Add SparkConf support in Python

author: Matei Zaharia <matei@databricks.com> 2013-12-29 14:03:39 -0500
committer: Matei Zaharia <matei@databricks.com> 2013-12-29 14:03:39 -0500
commit: cd00225db9b90fc845fd1458831bdd9d014d1bb6 (patch)
tree: 6afd53d8482dda409f302c1f2c20d87987c72dba /python/pyspark/context.py
parent: 1c11f54a9b7340ccfa7bf7236fbcd210b77ae0a8 (diff)

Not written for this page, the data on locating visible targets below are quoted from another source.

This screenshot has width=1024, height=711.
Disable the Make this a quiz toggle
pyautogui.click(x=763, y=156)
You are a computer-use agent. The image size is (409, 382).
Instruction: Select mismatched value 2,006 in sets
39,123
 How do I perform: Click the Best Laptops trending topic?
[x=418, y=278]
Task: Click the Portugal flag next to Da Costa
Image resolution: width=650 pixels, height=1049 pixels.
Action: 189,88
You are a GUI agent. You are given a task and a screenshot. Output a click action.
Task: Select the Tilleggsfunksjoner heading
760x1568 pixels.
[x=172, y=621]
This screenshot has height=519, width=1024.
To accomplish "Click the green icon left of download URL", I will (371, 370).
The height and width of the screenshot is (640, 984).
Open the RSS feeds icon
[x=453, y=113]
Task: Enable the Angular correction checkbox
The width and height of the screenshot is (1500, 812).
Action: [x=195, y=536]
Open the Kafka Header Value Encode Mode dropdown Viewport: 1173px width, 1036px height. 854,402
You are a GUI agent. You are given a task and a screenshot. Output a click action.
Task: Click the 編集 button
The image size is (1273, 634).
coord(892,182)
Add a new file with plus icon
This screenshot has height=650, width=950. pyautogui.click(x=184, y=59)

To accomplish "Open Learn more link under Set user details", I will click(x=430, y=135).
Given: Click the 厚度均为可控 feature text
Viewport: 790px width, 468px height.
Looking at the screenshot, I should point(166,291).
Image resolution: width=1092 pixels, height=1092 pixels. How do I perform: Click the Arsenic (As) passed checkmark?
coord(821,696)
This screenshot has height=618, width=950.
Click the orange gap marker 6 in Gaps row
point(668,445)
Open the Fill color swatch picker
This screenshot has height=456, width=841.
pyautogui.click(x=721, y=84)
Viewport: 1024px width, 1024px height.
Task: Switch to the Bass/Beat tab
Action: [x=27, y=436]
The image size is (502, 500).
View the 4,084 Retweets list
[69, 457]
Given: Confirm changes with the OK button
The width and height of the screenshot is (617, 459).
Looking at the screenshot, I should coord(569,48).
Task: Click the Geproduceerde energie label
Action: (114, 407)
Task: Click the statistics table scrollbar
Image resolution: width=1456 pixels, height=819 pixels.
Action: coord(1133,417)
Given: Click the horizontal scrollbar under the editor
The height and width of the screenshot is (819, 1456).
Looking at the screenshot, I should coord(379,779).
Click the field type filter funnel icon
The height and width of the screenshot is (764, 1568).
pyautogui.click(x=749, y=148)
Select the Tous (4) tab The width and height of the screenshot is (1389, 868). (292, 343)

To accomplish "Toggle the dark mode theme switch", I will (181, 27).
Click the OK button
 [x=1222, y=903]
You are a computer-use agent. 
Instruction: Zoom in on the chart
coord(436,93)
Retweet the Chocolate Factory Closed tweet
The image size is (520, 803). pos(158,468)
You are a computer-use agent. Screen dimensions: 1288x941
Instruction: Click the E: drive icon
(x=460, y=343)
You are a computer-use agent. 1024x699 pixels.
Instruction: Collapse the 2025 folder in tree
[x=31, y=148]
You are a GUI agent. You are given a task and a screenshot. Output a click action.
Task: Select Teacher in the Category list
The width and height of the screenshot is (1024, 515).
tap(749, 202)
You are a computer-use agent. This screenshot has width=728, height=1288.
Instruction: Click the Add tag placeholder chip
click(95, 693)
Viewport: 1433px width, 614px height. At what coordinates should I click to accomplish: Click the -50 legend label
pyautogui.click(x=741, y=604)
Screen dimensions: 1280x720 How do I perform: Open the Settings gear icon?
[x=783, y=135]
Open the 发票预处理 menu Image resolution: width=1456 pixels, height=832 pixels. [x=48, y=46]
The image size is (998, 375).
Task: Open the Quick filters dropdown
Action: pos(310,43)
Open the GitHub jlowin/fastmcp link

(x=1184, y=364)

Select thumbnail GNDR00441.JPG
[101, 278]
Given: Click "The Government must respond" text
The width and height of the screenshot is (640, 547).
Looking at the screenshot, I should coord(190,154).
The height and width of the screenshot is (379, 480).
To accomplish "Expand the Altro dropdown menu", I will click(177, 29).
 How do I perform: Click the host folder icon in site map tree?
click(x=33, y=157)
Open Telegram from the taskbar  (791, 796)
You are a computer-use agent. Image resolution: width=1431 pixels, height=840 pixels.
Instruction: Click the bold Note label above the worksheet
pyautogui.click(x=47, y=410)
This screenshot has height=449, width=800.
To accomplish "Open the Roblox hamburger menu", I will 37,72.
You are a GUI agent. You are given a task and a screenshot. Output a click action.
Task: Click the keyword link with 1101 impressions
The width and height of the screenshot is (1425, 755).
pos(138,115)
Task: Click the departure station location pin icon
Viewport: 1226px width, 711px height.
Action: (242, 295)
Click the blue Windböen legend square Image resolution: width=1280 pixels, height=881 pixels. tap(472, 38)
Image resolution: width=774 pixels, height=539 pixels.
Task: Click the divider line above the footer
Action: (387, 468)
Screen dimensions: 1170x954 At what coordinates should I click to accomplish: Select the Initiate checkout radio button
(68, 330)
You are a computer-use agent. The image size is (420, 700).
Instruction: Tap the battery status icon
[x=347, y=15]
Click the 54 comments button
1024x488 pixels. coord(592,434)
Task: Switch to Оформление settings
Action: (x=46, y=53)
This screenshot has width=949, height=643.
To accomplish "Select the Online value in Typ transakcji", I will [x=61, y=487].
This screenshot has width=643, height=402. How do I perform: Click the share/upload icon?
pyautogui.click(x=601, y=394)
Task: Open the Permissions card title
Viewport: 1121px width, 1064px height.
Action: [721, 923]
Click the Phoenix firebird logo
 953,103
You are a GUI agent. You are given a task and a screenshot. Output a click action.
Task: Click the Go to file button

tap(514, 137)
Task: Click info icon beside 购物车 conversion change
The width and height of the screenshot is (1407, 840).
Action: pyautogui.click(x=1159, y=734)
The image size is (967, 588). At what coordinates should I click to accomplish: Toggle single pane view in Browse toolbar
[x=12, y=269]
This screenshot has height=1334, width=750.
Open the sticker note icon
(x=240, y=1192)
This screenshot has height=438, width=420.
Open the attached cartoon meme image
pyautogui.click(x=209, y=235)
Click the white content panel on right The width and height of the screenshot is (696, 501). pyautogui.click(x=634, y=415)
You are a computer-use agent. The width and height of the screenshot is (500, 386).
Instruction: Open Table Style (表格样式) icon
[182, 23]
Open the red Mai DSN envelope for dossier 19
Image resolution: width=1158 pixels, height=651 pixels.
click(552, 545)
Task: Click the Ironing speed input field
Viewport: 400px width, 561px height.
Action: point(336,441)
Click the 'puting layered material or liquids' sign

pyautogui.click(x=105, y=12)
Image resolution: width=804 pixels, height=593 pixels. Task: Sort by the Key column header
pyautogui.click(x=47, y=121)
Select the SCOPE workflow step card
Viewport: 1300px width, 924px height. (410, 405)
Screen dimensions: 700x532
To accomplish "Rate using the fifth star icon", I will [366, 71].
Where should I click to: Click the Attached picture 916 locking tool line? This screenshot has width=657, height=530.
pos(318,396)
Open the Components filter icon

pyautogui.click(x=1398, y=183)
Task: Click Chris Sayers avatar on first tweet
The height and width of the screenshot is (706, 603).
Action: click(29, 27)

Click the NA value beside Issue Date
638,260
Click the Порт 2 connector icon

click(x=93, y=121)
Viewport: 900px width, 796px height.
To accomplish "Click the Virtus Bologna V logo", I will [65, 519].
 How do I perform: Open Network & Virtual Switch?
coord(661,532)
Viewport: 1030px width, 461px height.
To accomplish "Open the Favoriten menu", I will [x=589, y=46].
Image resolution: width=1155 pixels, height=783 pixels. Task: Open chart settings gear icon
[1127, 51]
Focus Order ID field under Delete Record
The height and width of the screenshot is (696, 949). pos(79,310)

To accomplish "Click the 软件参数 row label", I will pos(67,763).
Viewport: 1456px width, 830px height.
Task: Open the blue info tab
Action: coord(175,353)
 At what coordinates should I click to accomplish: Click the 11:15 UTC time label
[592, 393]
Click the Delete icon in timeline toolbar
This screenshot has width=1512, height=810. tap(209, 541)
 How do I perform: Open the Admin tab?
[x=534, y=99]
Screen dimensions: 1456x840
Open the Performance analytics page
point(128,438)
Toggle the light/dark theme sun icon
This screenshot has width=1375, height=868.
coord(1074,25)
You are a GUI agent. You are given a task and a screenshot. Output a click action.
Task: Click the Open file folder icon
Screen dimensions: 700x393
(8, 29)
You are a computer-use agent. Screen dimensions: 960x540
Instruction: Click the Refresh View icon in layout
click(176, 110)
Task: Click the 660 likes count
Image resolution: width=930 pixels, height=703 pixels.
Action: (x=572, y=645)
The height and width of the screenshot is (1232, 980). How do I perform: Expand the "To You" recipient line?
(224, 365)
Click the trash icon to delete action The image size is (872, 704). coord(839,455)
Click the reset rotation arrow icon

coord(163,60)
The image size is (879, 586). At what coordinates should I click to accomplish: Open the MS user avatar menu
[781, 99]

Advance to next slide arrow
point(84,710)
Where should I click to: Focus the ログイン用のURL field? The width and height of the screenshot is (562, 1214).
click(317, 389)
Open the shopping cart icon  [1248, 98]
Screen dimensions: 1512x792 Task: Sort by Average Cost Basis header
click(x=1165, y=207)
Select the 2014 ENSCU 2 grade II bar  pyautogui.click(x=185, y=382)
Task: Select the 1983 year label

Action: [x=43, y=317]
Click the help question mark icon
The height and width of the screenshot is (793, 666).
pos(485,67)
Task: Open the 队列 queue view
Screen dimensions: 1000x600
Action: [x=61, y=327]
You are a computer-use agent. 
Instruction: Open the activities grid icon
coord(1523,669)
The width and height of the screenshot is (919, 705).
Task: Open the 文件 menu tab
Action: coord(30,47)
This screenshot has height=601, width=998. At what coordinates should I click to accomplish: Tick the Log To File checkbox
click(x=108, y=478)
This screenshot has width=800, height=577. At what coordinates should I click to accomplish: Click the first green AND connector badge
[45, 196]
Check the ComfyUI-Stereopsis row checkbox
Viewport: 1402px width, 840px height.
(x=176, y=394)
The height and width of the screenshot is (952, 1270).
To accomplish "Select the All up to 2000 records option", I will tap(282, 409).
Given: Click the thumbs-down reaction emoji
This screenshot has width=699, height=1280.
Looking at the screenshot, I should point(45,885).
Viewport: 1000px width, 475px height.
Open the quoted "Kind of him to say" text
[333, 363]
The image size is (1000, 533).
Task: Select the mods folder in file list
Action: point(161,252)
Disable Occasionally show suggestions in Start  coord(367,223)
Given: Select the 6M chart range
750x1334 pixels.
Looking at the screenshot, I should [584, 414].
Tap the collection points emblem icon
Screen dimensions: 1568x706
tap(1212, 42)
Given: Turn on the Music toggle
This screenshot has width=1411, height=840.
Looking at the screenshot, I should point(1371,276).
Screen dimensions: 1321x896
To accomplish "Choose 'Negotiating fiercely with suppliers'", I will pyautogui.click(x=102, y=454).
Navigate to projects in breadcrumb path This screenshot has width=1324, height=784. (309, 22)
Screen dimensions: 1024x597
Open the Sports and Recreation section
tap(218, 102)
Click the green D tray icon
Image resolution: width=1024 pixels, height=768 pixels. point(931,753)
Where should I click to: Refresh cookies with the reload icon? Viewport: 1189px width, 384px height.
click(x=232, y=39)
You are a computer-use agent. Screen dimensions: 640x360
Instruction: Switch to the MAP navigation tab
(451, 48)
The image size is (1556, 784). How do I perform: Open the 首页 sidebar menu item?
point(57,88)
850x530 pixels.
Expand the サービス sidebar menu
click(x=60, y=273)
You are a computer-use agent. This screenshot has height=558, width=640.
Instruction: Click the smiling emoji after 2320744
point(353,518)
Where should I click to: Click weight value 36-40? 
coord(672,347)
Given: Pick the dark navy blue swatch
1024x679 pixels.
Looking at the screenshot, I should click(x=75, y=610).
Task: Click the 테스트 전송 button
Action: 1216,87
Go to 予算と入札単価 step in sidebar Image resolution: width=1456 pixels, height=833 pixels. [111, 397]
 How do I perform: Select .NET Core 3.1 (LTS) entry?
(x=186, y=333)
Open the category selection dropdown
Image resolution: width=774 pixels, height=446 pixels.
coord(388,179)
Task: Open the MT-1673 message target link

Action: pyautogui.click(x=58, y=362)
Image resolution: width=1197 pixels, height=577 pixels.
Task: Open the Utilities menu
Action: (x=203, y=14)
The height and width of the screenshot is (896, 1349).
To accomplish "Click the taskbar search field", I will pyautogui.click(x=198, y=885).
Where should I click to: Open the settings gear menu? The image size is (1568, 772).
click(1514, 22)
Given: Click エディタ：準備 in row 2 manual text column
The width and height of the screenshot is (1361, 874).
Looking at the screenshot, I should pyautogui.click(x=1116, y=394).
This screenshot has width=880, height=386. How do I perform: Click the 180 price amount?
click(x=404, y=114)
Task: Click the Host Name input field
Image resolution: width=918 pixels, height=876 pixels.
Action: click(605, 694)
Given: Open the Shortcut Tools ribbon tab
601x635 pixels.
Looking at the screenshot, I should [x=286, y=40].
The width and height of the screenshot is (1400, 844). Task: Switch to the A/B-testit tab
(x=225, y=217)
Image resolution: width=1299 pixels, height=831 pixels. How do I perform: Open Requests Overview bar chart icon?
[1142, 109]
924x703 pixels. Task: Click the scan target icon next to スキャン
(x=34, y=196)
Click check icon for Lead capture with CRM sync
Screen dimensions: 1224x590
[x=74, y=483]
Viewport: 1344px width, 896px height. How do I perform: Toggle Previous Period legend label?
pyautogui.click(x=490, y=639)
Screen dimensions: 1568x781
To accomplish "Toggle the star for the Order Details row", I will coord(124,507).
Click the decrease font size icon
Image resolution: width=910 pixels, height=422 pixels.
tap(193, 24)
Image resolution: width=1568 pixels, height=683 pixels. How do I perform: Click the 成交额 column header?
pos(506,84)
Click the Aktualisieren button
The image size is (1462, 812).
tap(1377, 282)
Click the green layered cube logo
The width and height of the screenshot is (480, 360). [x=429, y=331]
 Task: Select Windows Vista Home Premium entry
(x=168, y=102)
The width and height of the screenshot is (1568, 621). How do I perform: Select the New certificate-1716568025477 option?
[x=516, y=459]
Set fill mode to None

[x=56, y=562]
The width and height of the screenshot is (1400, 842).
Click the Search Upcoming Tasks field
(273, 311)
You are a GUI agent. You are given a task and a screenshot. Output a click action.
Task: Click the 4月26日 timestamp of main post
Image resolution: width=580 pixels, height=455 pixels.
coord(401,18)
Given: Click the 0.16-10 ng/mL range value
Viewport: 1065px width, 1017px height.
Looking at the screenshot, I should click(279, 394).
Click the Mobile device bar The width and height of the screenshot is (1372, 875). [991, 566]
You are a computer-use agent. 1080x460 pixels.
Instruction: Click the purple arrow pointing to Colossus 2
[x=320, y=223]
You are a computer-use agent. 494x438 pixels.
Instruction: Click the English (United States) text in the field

download: spark-cd00225db9b90fc845fd1458831bdd9d014d1bb6.tar.gz
spark-cd00225db9b90fc845fd1458831bdd9d014d1bb6.tar.bz2
spark-cd00225db9b90fc845fd1458831bdd9d014d1bb6.zip
1 files changed, 28 insertions, 12 deletions
diff --git a/python/pyspark/context.py b/python/pyspark/context.py
index c0645b2847..97c1526afd 100644
--- a/python/pyspark/context.py
+++ b/python/pyspark/context.py
@@ -24,6 +24,7 @@ from tempfile import NamedTemporaryFile
 from pyspark import accumulators
 from pyspark.accumulators import Accumulator
 from pyspark.broadcast import Broadcast
+from pyspark.conf import SparkConf
 from pyspark.files import SparkFiles
 from pyspark.java_gateway import launch_gateway
 from pyspark.serializers import PickleSerializer, BatchedSerializer, MUTF8Deserializer
@@ -49,14 +50,14 @@ class SparkContext(object):
     _python_includes = None # zip and egg files that need to be added to PYTHONPATH
 
 
-    def __init__(self, master, jobName, sparkHome=None, pyFiles=None,
-        environment=None, batchSize=1024, serializer=PickleSerializer()):
+    def __init__(self, master=None, appName=None, sparkHome=None, pyFiles=None,
+        environment=None, batchSize=1024, serializer=PickleSerializer(), conf=None):
         """
         Create a new SparkContext.
 
         @param master: Cluster URL to connect to
                (e.g. mesos://host:port, spark://host:port, local[4]).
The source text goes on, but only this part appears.